> _Brano di testo_
A sostegno della domanda parte ricorrente ha dedotto:
– la violazione e la falsa applicazione dell’articolo 1393 del C.O.M. (Codice dell’Ordinamento Militare);
– l’eccesso di potere per violazione della Legge, per difetto di istruttoria e di motivazione;
– la violazione degli articoli 24 e 97 della Costituzione;
– la violazione e l’erronea applicazione degli articoli 861 e 867 del C.O.M.;
– la violazione e la falsa applicazione dell’articolo 3 della Legge n. 241/90, per assoluta mancanza di motivazione.
Il Ministero si costituisce in giudizio, facendo valere l’infondatezza del ricorso.

Il ricorso è infondato e va respinto per le ragioni che seguono.

In ordine all’art. 1393 del d.lgs. 66 del 2010, che regola i rapporti tra procedimento penale e quello disciplinare, non può condividersi la doglianza formulata da parte ricorrente.

> _Compiti da svolgere_
[a] In base al brano, spiega perché la parte ricorrente sostiene che l'articolo 3 della Legge n. 241/90 sia stato violato e applicato in modo errato.
[b] Secondo il brano, quale posizione fa valere il Ministero costituendosi in giudizio?
[c] Elenca tutti i motivi che la parte ricorrente ha dedotto a sostegno della domanda secondo il brano.
I dati costituiscono materiale a sé stante, distinto dal brano.

> _Dati_
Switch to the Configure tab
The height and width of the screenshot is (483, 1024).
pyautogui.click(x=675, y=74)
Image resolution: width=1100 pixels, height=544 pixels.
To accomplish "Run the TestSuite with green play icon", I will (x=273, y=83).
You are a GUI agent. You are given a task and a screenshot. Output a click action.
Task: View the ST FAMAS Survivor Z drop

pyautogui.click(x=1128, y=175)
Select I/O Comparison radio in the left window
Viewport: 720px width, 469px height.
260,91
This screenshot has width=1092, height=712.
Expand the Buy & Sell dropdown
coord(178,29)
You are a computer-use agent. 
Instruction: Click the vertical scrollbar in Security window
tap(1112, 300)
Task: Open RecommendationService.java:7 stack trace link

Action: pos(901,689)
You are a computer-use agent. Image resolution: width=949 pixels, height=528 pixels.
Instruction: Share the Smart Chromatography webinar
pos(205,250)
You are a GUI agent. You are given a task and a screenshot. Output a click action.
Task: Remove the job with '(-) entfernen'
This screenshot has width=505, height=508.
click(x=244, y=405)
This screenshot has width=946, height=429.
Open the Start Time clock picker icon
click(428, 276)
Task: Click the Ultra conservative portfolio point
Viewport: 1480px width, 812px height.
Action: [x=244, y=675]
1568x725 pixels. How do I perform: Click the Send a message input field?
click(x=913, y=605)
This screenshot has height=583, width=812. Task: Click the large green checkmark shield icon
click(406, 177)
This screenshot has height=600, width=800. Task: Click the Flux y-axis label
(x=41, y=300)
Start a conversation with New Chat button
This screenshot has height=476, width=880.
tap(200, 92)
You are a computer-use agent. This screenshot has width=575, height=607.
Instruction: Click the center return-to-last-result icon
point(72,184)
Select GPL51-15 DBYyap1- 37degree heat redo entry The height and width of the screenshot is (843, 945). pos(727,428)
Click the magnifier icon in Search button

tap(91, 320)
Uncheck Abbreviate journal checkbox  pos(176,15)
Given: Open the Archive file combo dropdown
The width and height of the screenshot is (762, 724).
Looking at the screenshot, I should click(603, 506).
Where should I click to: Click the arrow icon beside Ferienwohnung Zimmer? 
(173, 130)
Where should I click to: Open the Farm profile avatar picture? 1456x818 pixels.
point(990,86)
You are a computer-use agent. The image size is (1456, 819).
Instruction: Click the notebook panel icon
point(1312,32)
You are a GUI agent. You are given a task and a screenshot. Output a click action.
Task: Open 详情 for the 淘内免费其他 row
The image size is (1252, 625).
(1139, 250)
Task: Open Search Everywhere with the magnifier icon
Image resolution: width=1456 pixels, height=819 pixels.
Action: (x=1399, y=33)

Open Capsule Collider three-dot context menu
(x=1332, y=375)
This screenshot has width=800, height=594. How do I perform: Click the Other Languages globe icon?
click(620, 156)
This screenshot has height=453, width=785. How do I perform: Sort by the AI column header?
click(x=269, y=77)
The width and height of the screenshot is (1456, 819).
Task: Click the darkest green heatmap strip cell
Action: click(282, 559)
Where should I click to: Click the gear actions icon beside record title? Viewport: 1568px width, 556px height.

> _Le risposte_
[a] Secondo la parte ricorrente, l'articolo 3 della Legge n. 241/90 sarebbe stato violato e falsamente applicato per assoluta mancanza di motivazione.

[b] Il Ministero fa valere l'infondatezza del ricorso.

[c]
- La violazione e la falsa applicazione dell'articolo 1393 del C.O.M. (Codice dell'Ordinamento Militare)
- L'eccesso di potere per violazione della Legge, per difetto di istruttoria e di motivazione
- La violazione degli articoli 24 e 97 della Costituzione
- La violazione e l'erronea applicazione degli articoli 861 e 867 del C.O.M.
- La violazione e la falsa applicazione dell'articolo 3 della Legge n. 241/90, per assoluta mancanza di motivazione